Gojek menjadi model layanan digital yang mendukung pembangunan berkelanjutan UMKM

Platform digital seperti TRIBUNNEWS.COM-Gojek di Jakarta dan layanan e-commerce lainnya dinilai sebagai media yang dapat mendukung kelangsungan hidup UMKM dan berkontribusi pada ketahanan ekonomi negara. -Pengamat ICT Heru Sutadi mengatakan UKM dan ritel adalah penopang perekonomian nasional.

Kemudian, pada masa pandemi, layanan digital menjadi salah satu solusi dan harapan UMKM ingin terus eksis dan berkontribusi.

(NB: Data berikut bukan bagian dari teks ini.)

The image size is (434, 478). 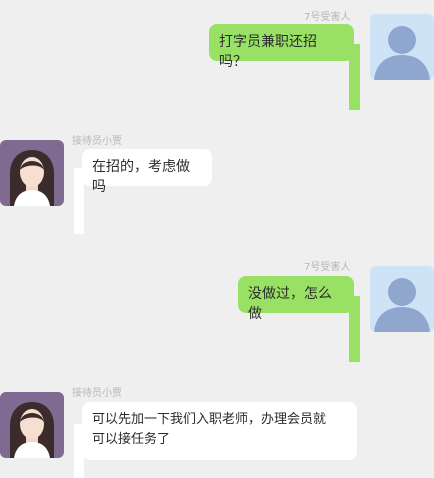 I want to click on message-bubble: 没做过，怎么做, so click(x=296, y=299). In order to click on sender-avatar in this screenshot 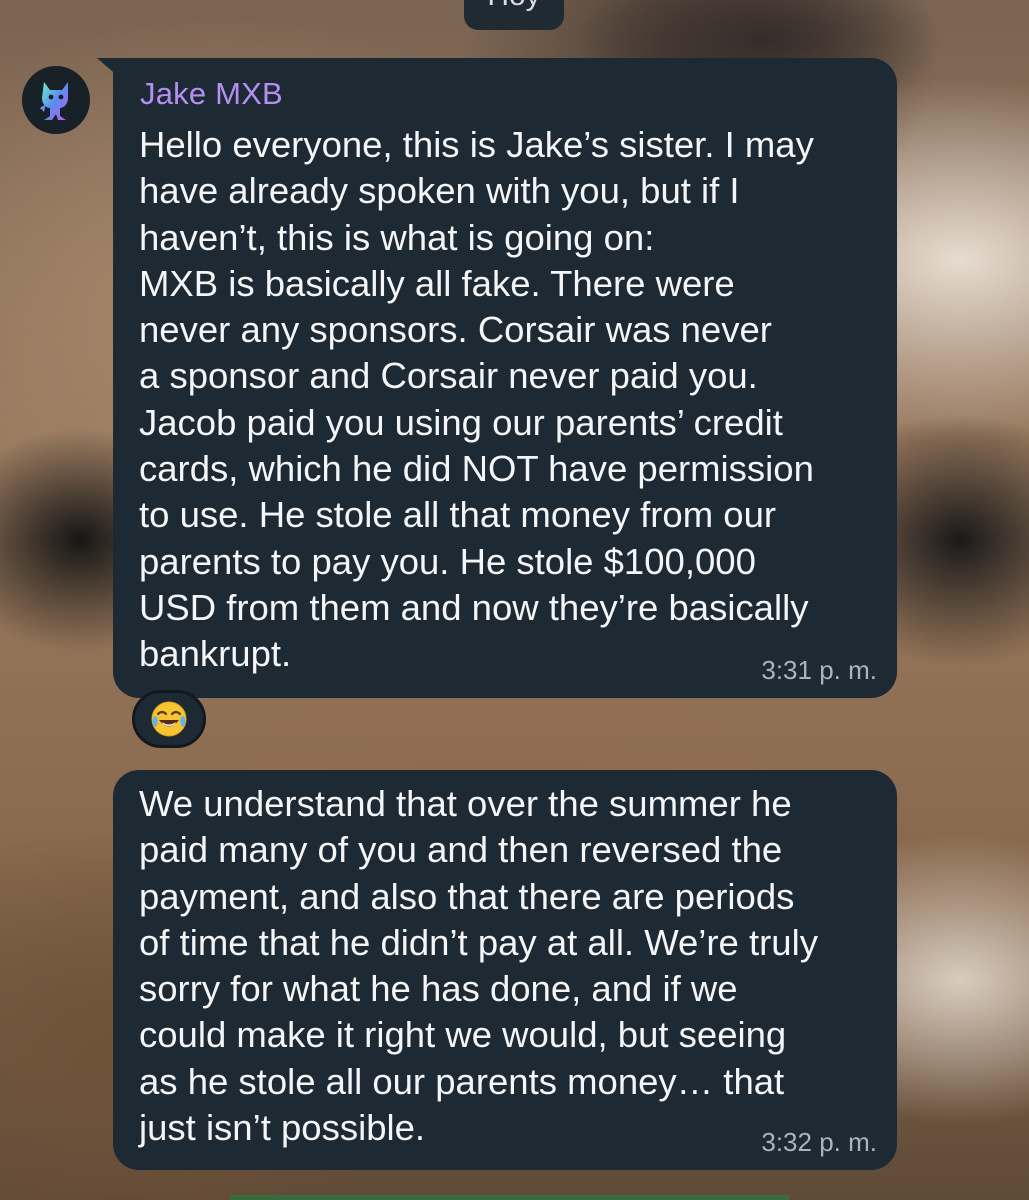, I will do `click(56, 100)`. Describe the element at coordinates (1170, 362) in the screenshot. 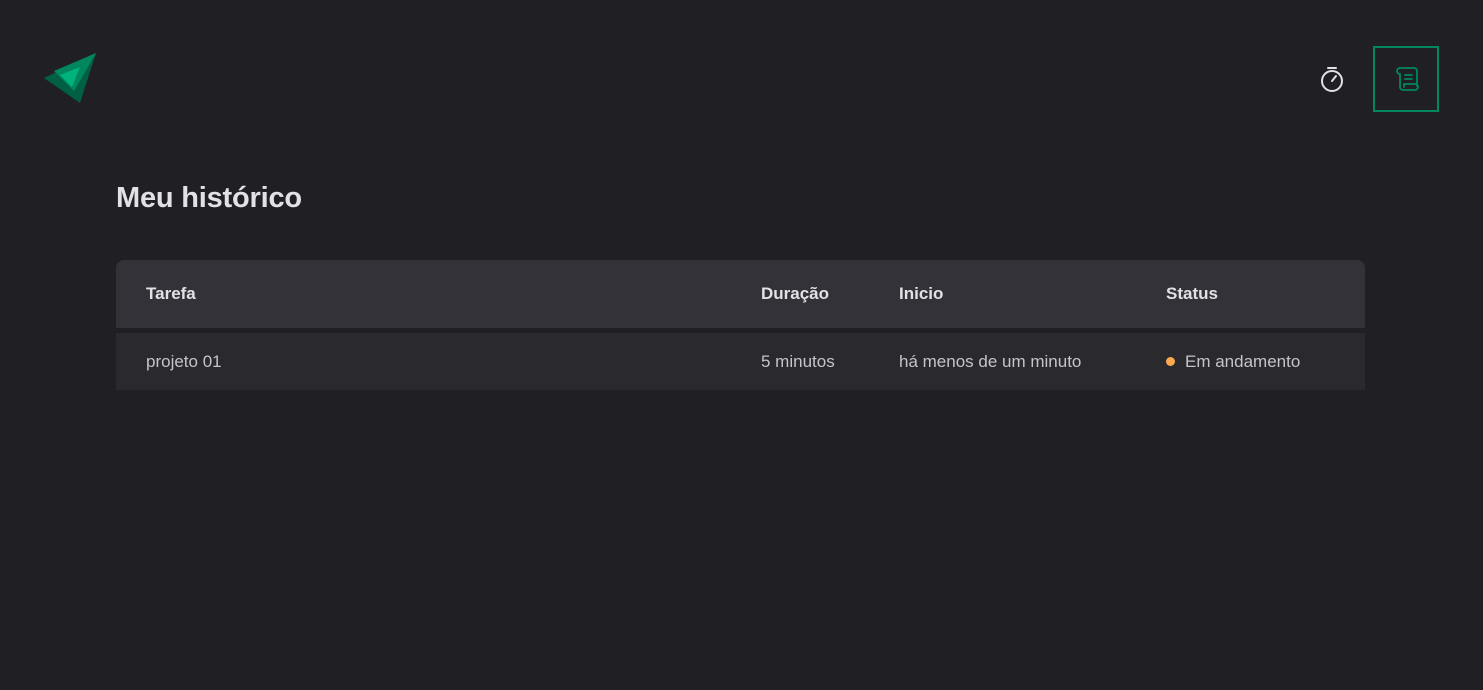

I see `status-dot-icon` at that location.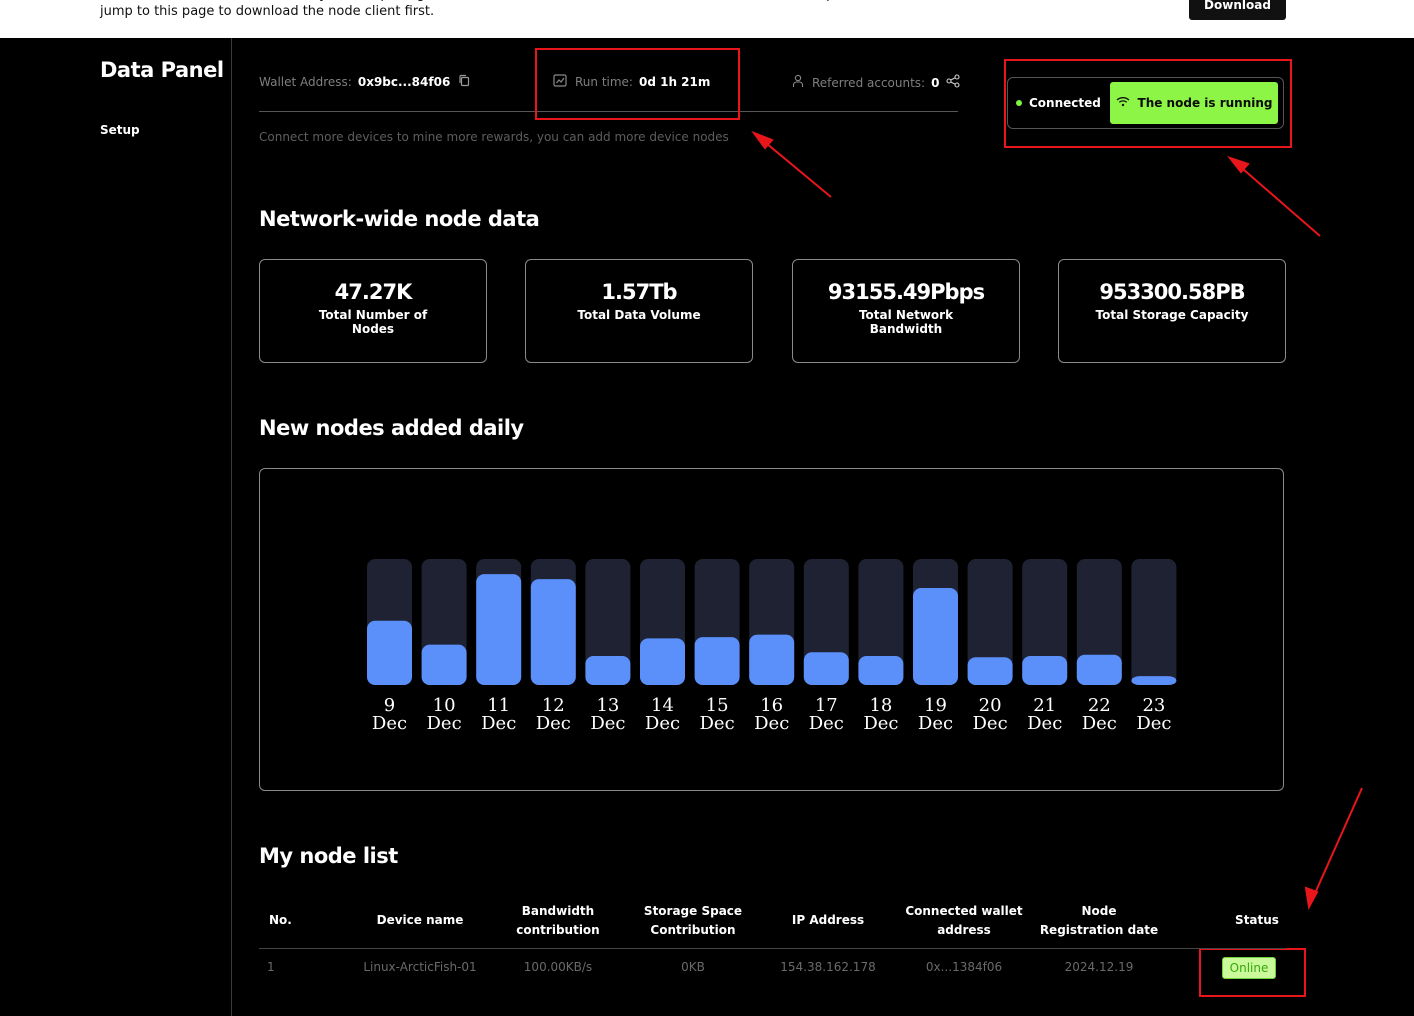 Image resolution: width=1414 pixels, height=1016 pixels. Describe the element at coordinates (558, 967) in the screenshot. I see `cell-bandwidth: 100.00KB/s` at that location.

Ekonomi Indonesia sedang menyusut akibat wabah Covid-19.

Heru menambahkan, dalam hal ini perlu dilakukan tindakan yang tepat untuk melindungi perekonomian dari potensi resesi dan krisis.

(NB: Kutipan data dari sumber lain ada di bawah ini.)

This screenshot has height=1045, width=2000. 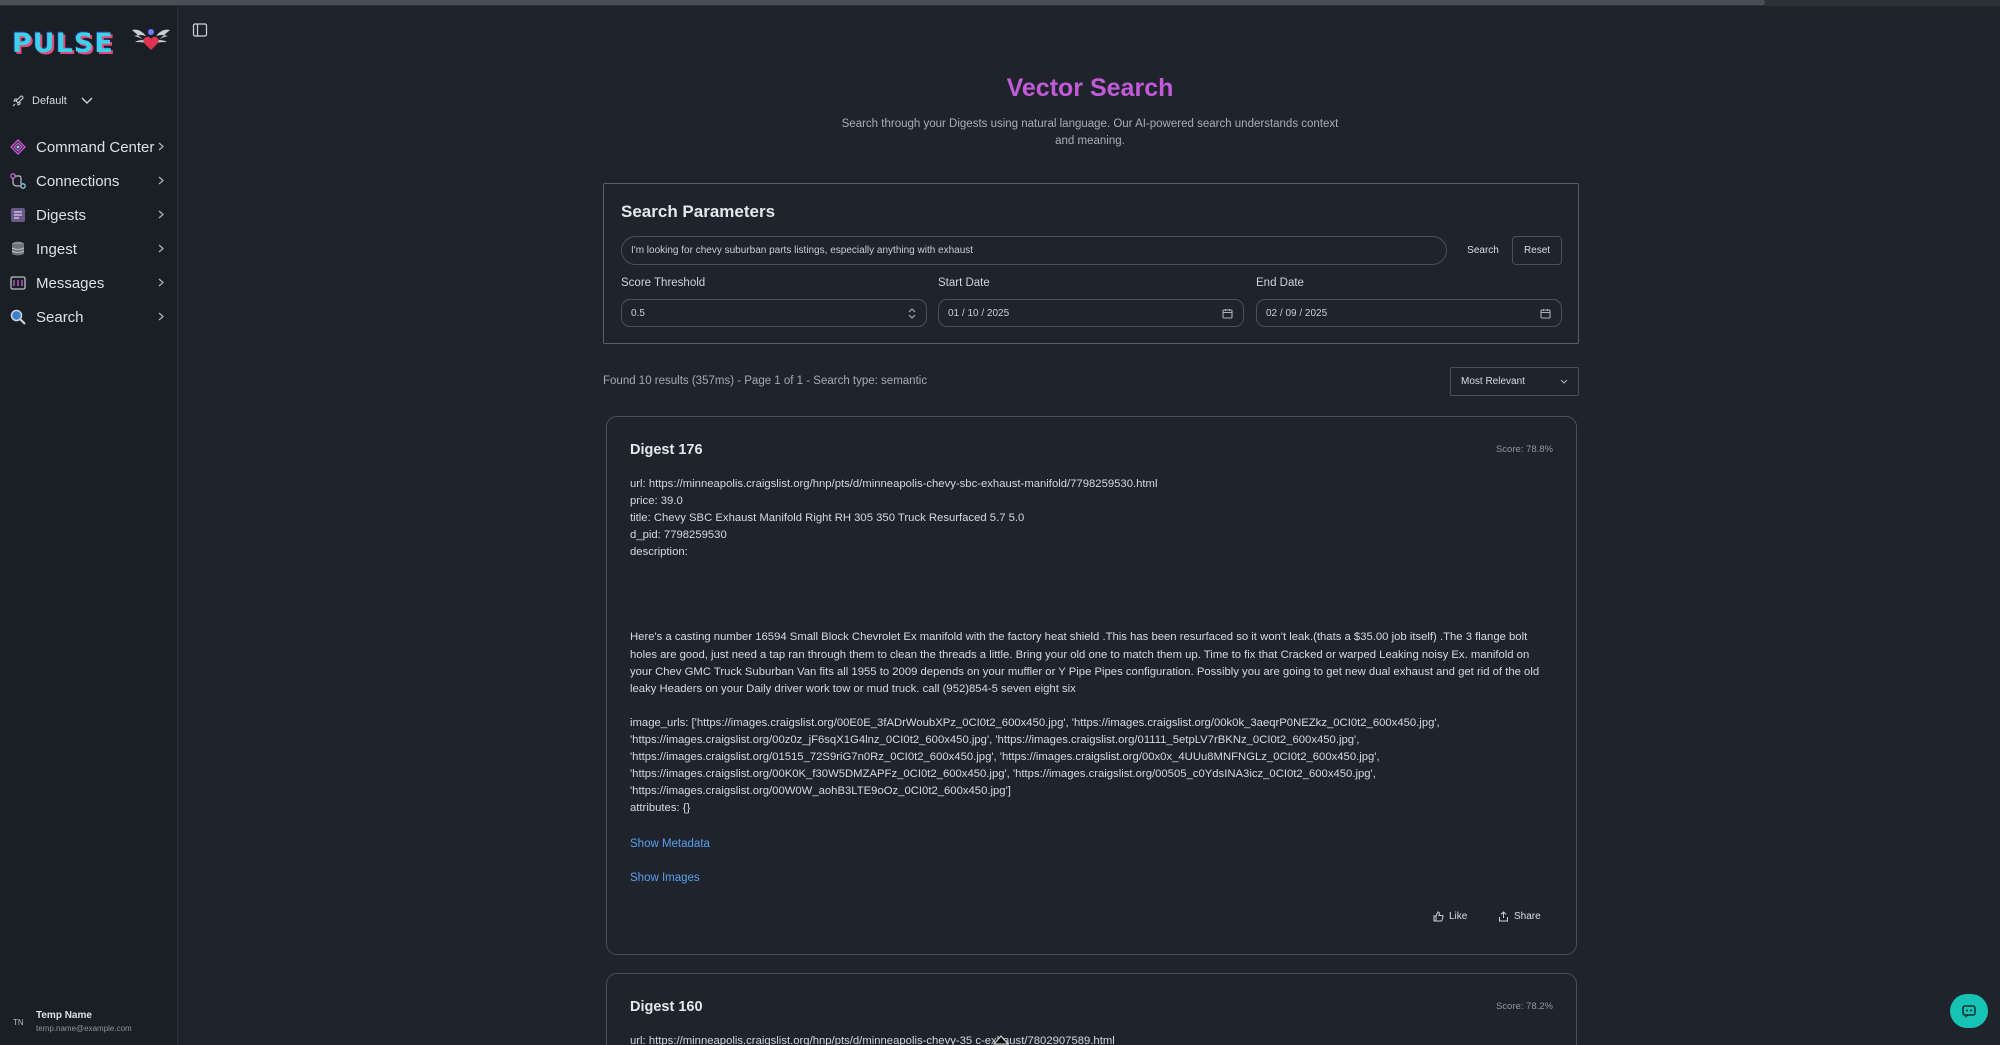 I want to click on connections-icon, so click(x=18, y=181).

“Gojek dan platform digital lainnya menjadi media bagi [usaha kecil dan menengah] yang bertahan [pandemi] dengan terus memberikan layanan. Selain berkontribusi bagi perekonomian nasional, setidaknya juga berkontribusi bagi perekonomian rumah tangga. [Keberadaan mereka] harus bisa memitigasi dampaknya. Ia mengatakan: “Namun, Helu juga menegaskan kembali insentif bagi kelangsungan usaha kecil dan menengah, seperti ekspansi dalam bentuk modal, mendukung pelatihan digital, dan meluncurkan berbagai kampanye untuk disukai dan digunakan. Produk yang diproduksi di Indonesia ia.

Bagi penyedia layanan digital, pihaknya meyakini perlu insentif berupa penundaan pajak atau penundaan pembayaran kredit agar start up tersebut terus diberi insentif untuk mengatasi tantangan pandemi Covid-19, terutama dalam mendorong penyampaian layanan Transformasi layanan digital dan lainnya. -Selain memberikan pinjaman modal kerja untuk mitra, ekonom Indef Bhima Yudhistira memperkirakan mitra UMKM yang terkena pandemi juga membutuhkan dukungan lain, seperti akses internet gratis. -Dia mencontohkan kebijakan Malaysia di mana pemerintah memberikan hibah internet gratis, yaitu pada akhir tahun 2020 setiap pengusaha UMKM akan mendapatkan uang tunai sebesar 1 GB.

“Hal ini dapat kita lakukan untuk mendorong UMKM bermigrasi ke digitalisasi. Hal ini menjelaskan kepadanya bahwa hal ini niscaya akan sangat membantu, apalagi hanya 13% UMKM yang telah memasuki ekosistem digital. Artinya sebanyak 87% UMKM masih dijual dengan cara tradisional ».